Getting started

Backups are important. I’m not going to lecture any about that here, just jump straight to how I made my backup plan for my home server, and then how I implemented it.

The first step to a good backup plan is knowing what sort of scenarios you want to recover from. That will then dictate what data needs to be backed up, and how you should back it up. Here’s what I came up with for my home server.

Recovery Scenarios

For my home server, there are five types of scenarios I want to be able to recover from:

  • Unwanted package installation/upgrade — I’m picky about the software running on my machine, but I also want to be able to try new updates. That means sometimes I want to be able to roll back installation or upgrades of apt packages.
  • Catastrophic package installation/upgrade — Although it’s less common these days, there’s always the chance that I do something to my server that requires more than just a simple package rollback. For example, maybe I mess up grub and the whole server won’t boot, or an upgrade to a newer release of the OS just doesn’t work for me. In that case, I need a way to revert the entire system back to a known good state.
  • Accidental file edits/deletion — One big danger when I’m mucking about on my server is that I bork a configuration file, or delete some important personal file I meant to have around.
  • Local disk failure — My server’s primary HDD is a single regular old SATA HDD. If it dies, I want to be able to get a new one and restore my entire system, including any personal files that were stored there.
  • Local natural disaster &mdash A subtly different failure scenario is if there’s some natural disaster and not just my server, but everything in my home is lost (think earthquake or tornado or fire). In that case, I’ll need some sort of offsite backups so I can restore everything.

Data Types

Given the scenarios described above, I’ve divided the data on my server into the following categories:

  • Package info — This is the list of currently installed packages (and their versions).
  • Package files — The actual .deb files I need to install the packages. (Some people may think having the .deb files is overkill since they can probably be found somewhere on the Internet. Unfortunately while many repos continue to host the files for old versions of their packages, their repos don’t actually include them in their Release files. That makes finding them a chore, and since storage space is cheap, I’d rather just keep them myself.)
  • Config files — Since Linux keeps things nice and neat, I’ll just assume this is everything in /etc
  • System data — More or less everything else on my system except home directories.
  • Home directories — Obviously I want to back up these, but I might want to back them up separately from other things.
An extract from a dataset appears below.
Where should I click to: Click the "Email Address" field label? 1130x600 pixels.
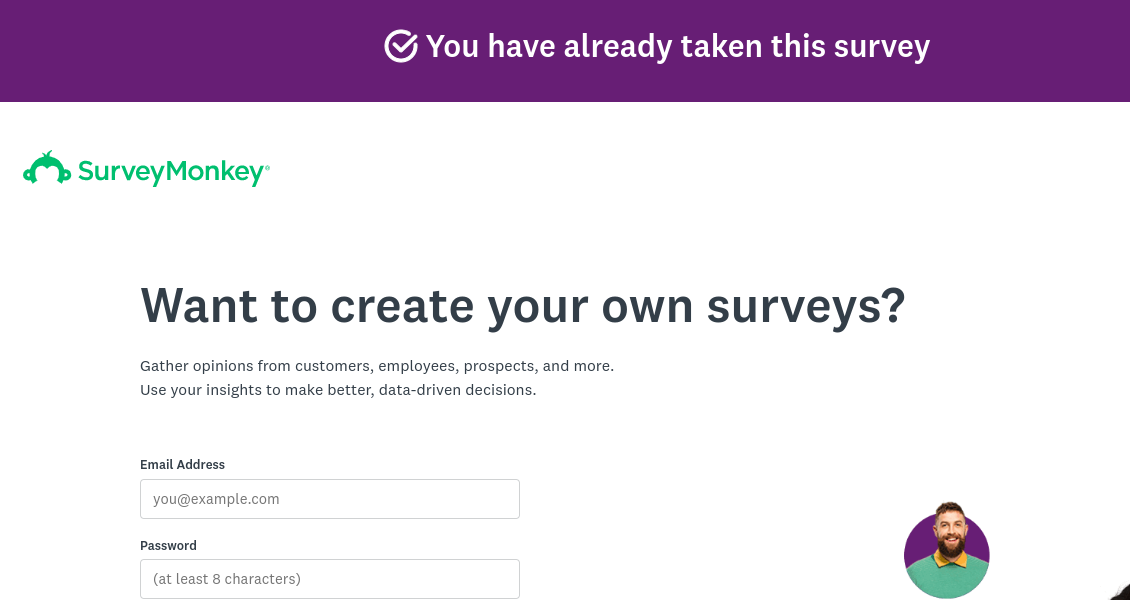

I also have a couple more unique data types that may not apply for most people:

  • Application data — My server runs Paperless-ngx, and it stores a lot of very important, very unreplaceable documents. I want to take special care that these documents are backed up (and their metadata from Paperless-ngx, which it took me a while to assign correctly).
  • Media — My server contains lots of music, movies, and TV shows ripped from my large CD/DVD collection for personal use. There’s also some unique music or TV shows in there that I don’t have on CD/DVD, but the vast majority of it I do.
  • Personal data not in home directories — My server also contains a lot of data on a RAID array, like old school files or projects from ten years ago.

Recovery matrix

Given all this, I found it helpful to create a recovery matrix to help me decided which types of data I wanted to be able to recover from which types of scenario.

  Unwanted package installation or upgrade Catastrophic package installation or upgrade Accidental file edits or deletion Local disk failure Local natural disaster
Package info Yes Yes   Yes Yes
Package files Yes Yes   Yes  
Config files Yes Yes Yes Yes Yes
System data   Yes Yes Yes Yes
Home directories     Yes Yes Yes
Application data     Yes Yes Yes
Media     Yes Yes  
Personal data not in home directories     Yes Yes Yes

The backup plan

The next step is figuring out what tools to use to back up all this data so I can recover from the given scenarios. One interesting thing I read in my backup research is that it’s important not just to have backups to multiple locations, but also to use different backup software for redundancy. Using redundant backup software also helps because even though some software may technically work in a given recovery scenario, different software may make recovery easier. (For example, timeshift below can technically let me recover from borking my /etc directory, but etckeeper may make it easier so I don’t have to restore an entire snapshot or go spelunking into my snapshots to figure out which config files changed.)

Thus instead of listing each data type or recovery scenario, I’ll list which backup tools I’m using, and then note which recovery scenarios and data types they apply to.

apt-rollback

I was originally going to try to use apt-clone, but I’ve found it just doesn’t work very well.

Instead, for now I’m relying on a script called apt-rollback. It works OK in a pinch, but it would be nice if I could better see exactly what state it’s going to try to revert to (maybe all combined), and also if I could check ahead of time and make sure all the packages are available. I guess I have a future project to work on.

apt-rollback covers:

  • Package info:
    • Unwanted package installation/upgrade — Obviously, apt-rollback can help me rollback unwanted installations/upgrades

etckeeper

etckeeper automatically maintains /etc in version control (e.g. git), so you can always roll back a change, see diffs, etc. (Pun intended.)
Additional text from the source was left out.